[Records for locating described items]
··········

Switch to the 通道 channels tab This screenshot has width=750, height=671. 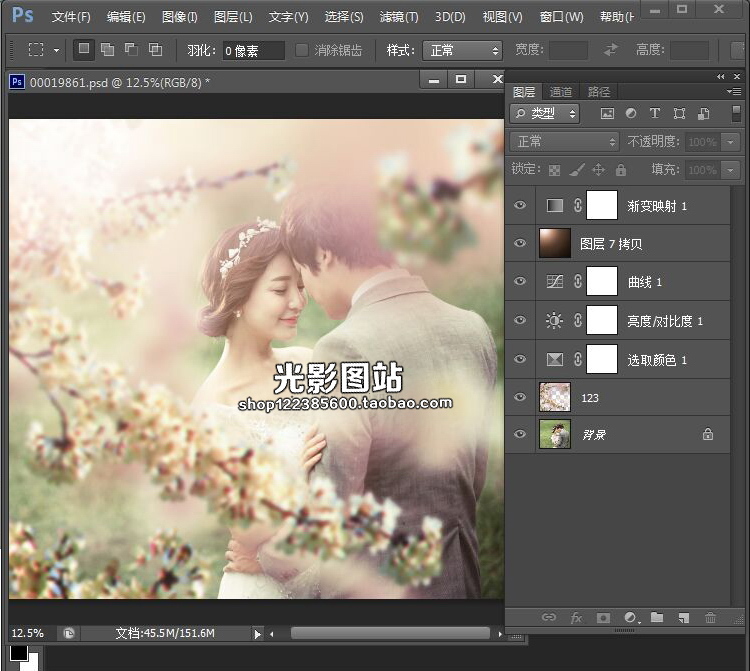coord(561,92)
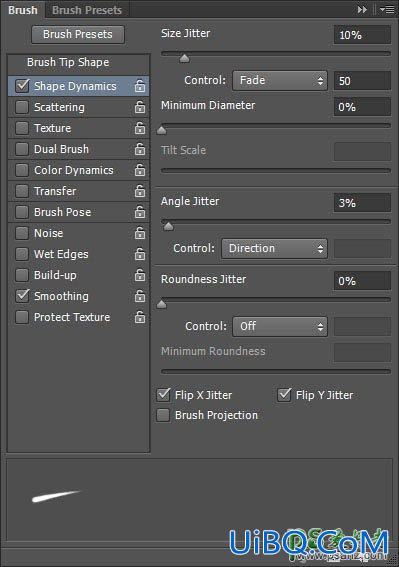Select the Brush Tip Shape section
399x567 pixels.
[68, 62]
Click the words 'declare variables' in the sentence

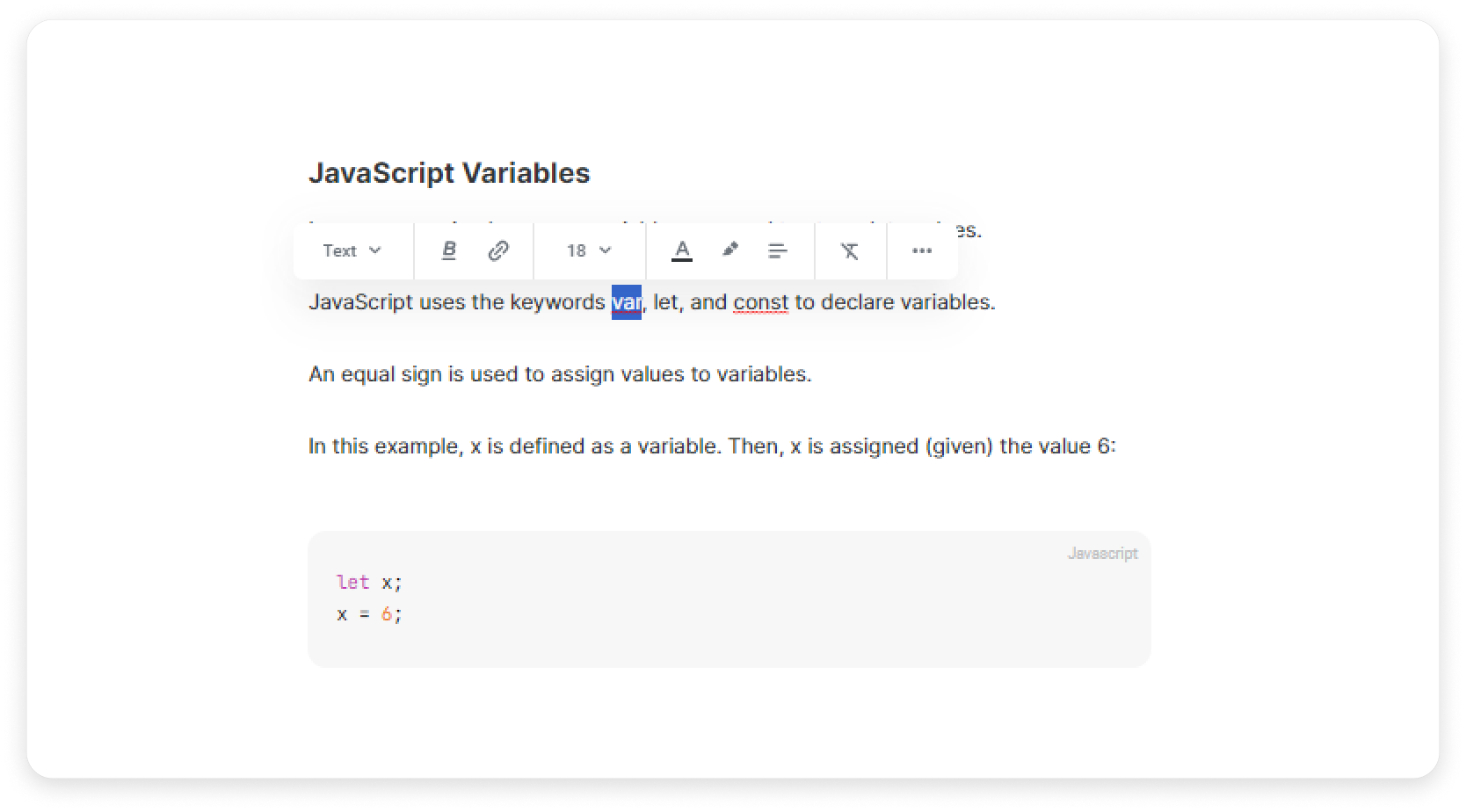(x=907, y=302)
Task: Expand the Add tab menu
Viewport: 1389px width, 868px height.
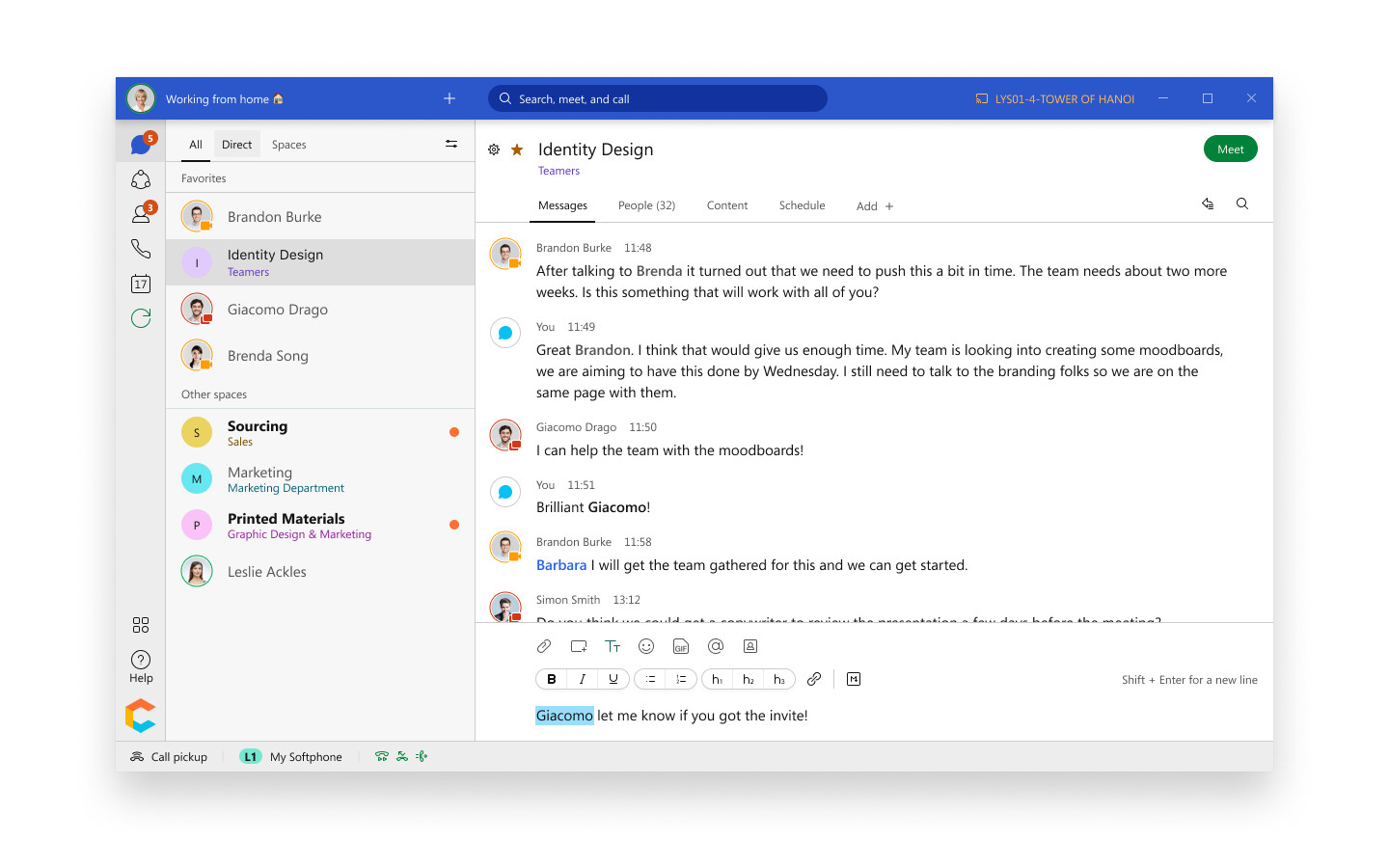Action: click(x=875, y=206)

··········

## Goal of the exercise
Convert the listing, starting at the line containing "Task: Expand the Add tab menu" and ending at the end of the listing, into a two-column CSV with the columns "request" and "answer" and one row for each request. Put each request's text and its answer in a single quoted field, turn line breaks into spaces, and leave out the pictures.

## Solved exercise
request,answer
"Task: Expand the Add tab menu Viewport: 1389px width, 868px height.","Action: click(x=875, y=206)"